Please print the stretch of the volunteering article below from "Do Something" through "of any proclamation.", word for word.

> _TEXT EXTRACT_
-=-=-
Entrepreneurs Who Serve: Why I’m A ‘Professional Volunteer’

Do Something

Millennials gather at the 2013 Dosomething.org ‘Bootcamp’

 

The subject of volunteerism is something I usually keep fairly intimate. In the past, I’ve been hesitant to tout my commitment to community service for several reasons. First, I’ve never wanted others to perceive my efforts as self-serving. Far too often, companies use community service as a marketing ploy. They show up in a lower-income neighborhood, proudly spend 8 hours building a park bench, snap a quick shot— and leave. Second, servitude is so inherent to my life it’s absolutely normal. To me, volunteering is a nonevent— it’s just natural and not worthy of any proclamation.

Entrepreneurs are saturated with bold, philanthropic headlines clogging up our newsfeed: “Mark Zuckerberg pledges to donate $45 Billion fortune.” “Bill Gates gives 100,000 chickens to Africa.” We see billionaires who give in a big way, and assume charity and community service are capital-intensive. But it doesn’t have to be. I’m fortunate to have befriended so many successful entrepreneurs and visionaries of tomorrow. However, the sentiment seems almost unison that volunteering is too time consuming for a budding business tycoon. Everyone seeks to give someday, but it’s always tomorrow. The thought of volunteering is always post-acquisition, post-cashout. Right now, we’re just trying to steer the ship to the Green Gods… right? Wrong. Volunteering doesn’t have to fight your work life. The two can not only coexist, but thrive off each other.
-=-=-
> _SOURCE DATA_
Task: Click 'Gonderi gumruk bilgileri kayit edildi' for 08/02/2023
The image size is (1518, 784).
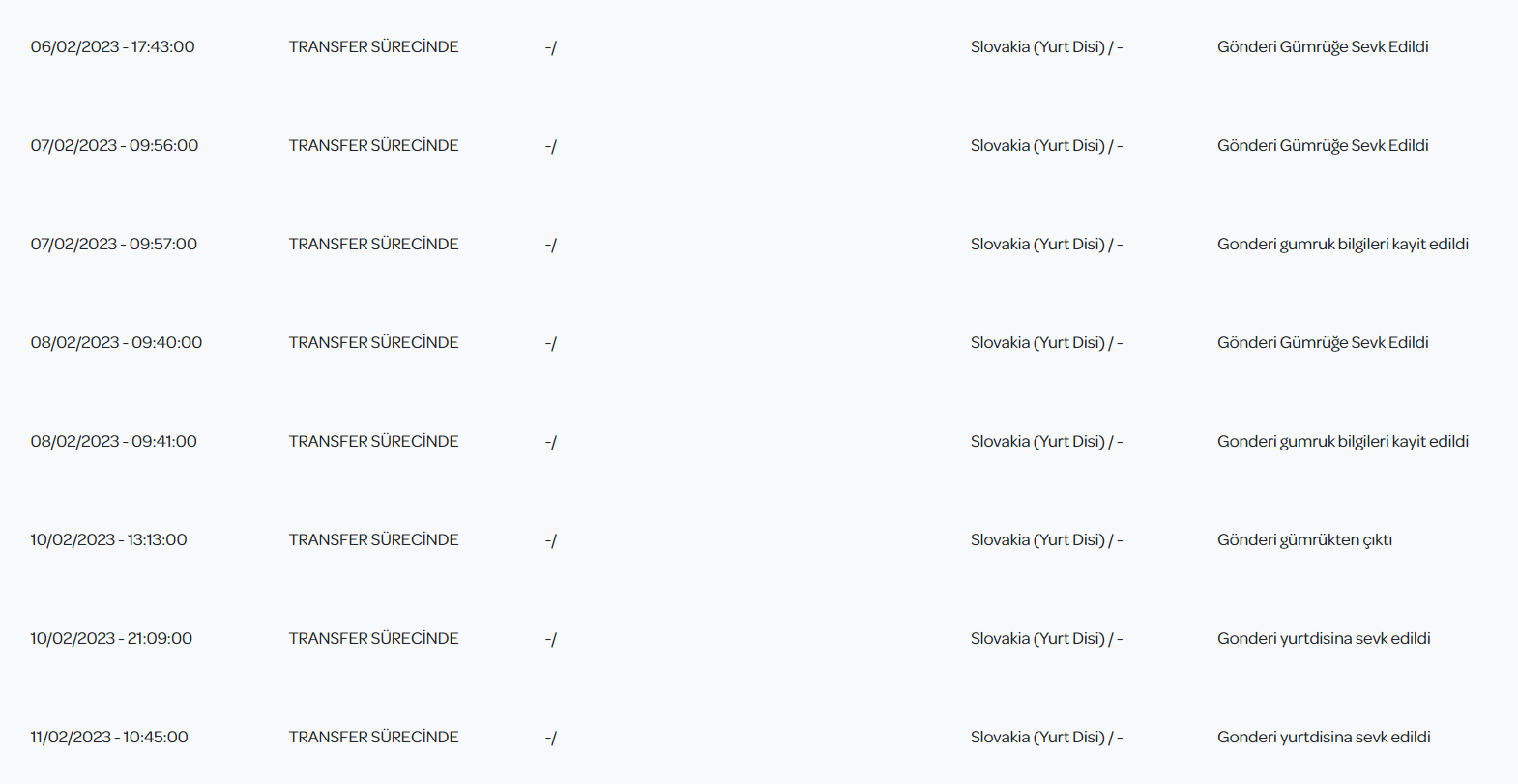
-=-=-
> _RESPONSE_
Do Something

Millennials gather at the 2013 Dosomething.org ‘Bootcamp’

 

The subject of volunteerism is something I usually keep fairly intimate. In the past, I’ve been hesitant to tout my commitment to community service for several reasons. First, I’ve never wanted others to perceive my efforts as self-serving. Far too often, companies use community service as a marketing ploy. They show up in a lower-income neighborhood, proudly spend 8 hours building a park bench, snap a quick shot— and leave. Second, servitude is so inherent to my life it’s absolutely normal. To me, volunteering is a nonevent— it’s just natural and not worthy of any proclamation.